Occupy the Apocalypse—I love that! Truthfully, I don’t know who they are, but I was okay with that since some stories should maintain a certain amount of mystery. When the line “In the streets outside, the crowds seethe and scream” popped from the initial free write, I sensed that’s all I needed—especially for flash fiction, where you have limited space to sketch out a world. In this case, the less I knew about them, the more sinister and dangerous they became, which added to the story’s mood.
When I was a teenager I read a post-apocalyptic book, Mockingbird by Walter Tevis, in which people had lost the ability to read over time. Books were completely lost to them and society had broken down. Then one of the characters finds a buried mall or something of the sort with a bookstore and books. He teaches himself to read or something of the sort and his world begins to blossom. I am probably remembering the details incorrectly, but it was something along those lines. Anyway, I was intrigued that Pearlman held some knowledge that was lost to others: language. Why do you think Pearlman is the holder of the knowledge?
It probably emerged from his name. I liked the idea of a “man of pearls”—someone who still preserved a few scraps of wisdom after all else is lost. It’s definitely a key element of classics like Fahrenheit 451, where characters strive to memorize books in order to keep them alive. But in my story, I found that Pearlman was an ambivalent knowledge keeper; while he could recall some essential tenets, he’d either lost a sense of their meaning or perverted it. And while Chuck had forgotten a lot more (including personal things, like his own family), he still remembered the emotional and intellectual import of keeping language and history alive.
Now that I know who you are, I’ve checked out your incredible visual art. What part does your being a visual artist play in also being a creative writer?
Visual art largely came first, so as I began to write fiction, I borrowed heavily from my drawing process. For example, I always start a story by hand. I like the looseness of it, the messiness, and I write as quickly as possible without worrying about logic or end result. A handwritten draft feels like a thumbnail sketch, where the only goal is to find the basic shape of a thing. I then pick out what feels right and start over. This is more or less the way it works with a drawing or painting; I sketch an idea, draw, then trace, redraw, and retrace until I strike the right composition, details, and line quality.
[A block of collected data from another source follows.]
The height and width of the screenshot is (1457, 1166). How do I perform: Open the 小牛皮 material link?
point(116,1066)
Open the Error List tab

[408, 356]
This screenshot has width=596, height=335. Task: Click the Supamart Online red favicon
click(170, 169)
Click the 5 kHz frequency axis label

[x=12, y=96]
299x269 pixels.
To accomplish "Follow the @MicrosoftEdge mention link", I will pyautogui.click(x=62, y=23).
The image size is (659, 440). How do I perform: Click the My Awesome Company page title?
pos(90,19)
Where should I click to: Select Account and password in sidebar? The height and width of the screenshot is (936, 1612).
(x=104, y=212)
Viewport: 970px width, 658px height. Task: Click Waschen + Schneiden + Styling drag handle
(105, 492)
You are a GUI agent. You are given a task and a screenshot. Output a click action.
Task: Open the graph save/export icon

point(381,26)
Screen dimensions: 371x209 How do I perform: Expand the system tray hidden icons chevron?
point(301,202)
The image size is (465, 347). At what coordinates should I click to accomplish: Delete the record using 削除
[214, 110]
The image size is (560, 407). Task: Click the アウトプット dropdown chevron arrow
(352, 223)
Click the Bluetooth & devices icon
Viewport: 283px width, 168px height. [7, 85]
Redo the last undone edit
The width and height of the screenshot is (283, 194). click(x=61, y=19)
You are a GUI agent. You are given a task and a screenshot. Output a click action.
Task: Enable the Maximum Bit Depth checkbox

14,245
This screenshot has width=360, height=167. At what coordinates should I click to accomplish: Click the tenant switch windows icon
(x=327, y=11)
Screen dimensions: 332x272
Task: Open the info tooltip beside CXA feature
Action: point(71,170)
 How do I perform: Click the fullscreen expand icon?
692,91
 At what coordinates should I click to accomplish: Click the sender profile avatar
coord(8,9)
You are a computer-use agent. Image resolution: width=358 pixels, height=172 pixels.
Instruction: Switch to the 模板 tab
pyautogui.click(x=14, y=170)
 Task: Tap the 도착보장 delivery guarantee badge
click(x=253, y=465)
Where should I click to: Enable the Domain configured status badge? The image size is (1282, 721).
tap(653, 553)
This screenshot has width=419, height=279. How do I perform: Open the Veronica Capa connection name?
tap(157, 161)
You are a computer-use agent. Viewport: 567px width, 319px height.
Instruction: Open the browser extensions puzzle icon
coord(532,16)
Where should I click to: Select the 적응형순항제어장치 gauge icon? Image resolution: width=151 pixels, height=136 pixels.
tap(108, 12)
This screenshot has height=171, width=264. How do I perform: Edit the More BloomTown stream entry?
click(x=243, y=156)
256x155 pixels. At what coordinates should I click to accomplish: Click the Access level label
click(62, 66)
A lot of my stories—including this one—are also inspired by visual art. A few months ago, I went to a gallery show called “Au,” where a group of invited artists were given a gold ingot with which to create something. One of them made a golden calf. I knew the calf would appear in a story, and I figured the ingot might make it in as well, though at that point I had no idea how. In that sense, my process of writing is the opposite of visual art: with a drawing, I generally have a mental image of what I’m striving to create, whereas with fiction, I don’t know what the story will be until it rambles onto the page.